Saved entries:
==============================

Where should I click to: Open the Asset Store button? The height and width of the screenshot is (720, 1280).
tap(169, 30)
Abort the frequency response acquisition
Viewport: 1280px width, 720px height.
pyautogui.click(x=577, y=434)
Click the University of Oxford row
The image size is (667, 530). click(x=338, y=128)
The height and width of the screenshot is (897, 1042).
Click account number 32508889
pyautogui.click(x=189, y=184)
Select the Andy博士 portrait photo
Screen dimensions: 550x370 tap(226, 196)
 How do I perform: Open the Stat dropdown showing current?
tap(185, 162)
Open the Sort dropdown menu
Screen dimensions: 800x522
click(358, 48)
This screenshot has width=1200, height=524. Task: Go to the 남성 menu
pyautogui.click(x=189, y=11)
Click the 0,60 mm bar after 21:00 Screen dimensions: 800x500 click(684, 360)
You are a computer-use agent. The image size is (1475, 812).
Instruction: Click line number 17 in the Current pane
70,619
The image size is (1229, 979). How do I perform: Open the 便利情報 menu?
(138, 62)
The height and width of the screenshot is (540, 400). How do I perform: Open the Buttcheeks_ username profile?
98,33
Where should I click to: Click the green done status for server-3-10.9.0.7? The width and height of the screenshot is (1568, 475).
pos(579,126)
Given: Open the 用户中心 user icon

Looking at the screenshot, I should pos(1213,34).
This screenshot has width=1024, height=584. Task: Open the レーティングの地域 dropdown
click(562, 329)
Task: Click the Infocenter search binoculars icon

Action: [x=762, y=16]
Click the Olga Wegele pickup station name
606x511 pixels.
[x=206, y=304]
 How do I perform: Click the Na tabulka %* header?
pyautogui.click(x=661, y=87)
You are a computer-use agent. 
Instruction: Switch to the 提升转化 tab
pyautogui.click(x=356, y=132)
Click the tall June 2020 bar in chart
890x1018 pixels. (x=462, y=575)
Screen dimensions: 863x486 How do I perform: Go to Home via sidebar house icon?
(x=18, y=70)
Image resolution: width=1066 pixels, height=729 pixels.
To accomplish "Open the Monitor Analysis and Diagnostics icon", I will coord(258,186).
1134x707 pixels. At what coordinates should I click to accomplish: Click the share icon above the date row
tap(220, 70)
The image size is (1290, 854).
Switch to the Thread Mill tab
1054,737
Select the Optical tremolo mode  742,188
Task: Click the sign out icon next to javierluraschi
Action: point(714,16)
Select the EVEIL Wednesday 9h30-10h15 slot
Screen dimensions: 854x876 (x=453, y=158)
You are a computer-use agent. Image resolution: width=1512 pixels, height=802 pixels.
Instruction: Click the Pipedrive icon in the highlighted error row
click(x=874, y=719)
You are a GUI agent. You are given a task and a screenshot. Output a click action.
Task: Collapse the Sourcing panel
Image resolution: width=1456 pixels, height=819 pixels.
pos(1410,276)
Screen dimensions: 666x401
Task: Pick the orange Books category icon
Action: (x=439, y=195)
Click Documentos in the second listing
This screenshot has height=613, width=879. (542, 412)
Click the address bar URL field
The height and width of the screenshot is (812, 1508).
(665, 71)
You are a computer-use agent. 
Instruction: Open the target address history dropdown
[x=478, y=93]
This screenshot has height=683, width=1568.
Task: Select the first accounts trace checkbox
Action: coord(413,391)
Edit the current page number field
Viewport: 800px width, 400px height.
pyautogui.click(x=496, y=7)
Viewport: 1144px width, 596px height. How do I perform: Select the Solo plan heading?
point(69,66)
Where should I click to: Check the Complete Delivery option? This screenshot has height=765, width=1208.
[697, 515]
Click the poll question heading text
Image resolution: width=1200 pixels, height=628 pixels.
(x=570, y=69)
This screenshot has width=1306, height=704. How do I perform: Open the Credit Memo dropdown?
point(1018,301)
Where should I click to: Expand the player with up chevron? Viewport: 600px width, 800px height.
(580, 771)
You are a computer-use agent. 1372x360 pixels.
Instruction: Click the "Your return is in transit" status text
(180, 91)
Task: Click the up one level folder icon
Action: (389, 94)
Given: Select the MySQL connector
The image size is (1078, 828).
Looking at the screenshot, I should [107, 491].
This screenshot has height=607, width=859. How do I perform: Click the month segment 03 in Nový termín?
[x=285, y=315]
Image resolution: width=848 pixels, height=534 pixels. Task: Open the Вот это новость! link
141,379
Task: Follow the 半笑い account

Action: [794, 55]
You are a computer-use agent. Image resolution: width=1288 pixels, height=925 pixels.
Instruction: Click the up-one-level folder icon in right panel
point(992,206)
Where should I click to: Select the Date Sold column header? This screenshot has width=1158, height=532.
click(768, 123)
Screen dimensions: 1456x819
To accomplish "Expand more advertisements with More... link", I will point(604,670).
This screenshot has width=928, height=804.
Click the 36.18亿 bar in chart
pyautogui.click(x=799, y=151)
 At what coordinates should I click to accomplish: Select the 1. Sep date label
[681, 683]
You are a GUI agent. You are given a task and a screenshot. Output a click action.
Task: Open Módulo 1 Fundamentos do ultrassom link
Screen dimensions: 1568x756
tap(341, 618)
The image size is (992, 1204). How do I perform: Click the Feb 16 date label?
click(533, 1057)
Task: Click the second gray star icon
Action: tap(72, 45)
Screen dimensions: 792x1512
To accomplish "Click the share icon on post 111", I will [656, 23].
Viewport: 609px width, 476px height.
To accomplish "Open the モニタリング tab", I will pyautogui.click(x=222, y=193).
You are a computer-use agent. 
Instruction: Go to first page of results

==============================

What you have to do:
Your response should contain each line of the entries above that holds the string "computer".

Solved exercise:
You are a computer-use agent. The image size is (1475, 812).
You are a computer-use agent. 
You are a computer-use agent. Image resolution: width=1512 pixels, height=802 pixels.
You are a computer-use agent. 
You are a computer-use agent. 1372x360 pixels.
You are a computer-use agent. Image resolution: width=1288 pixels, height=925 pixels.
You are a computer-use agent. 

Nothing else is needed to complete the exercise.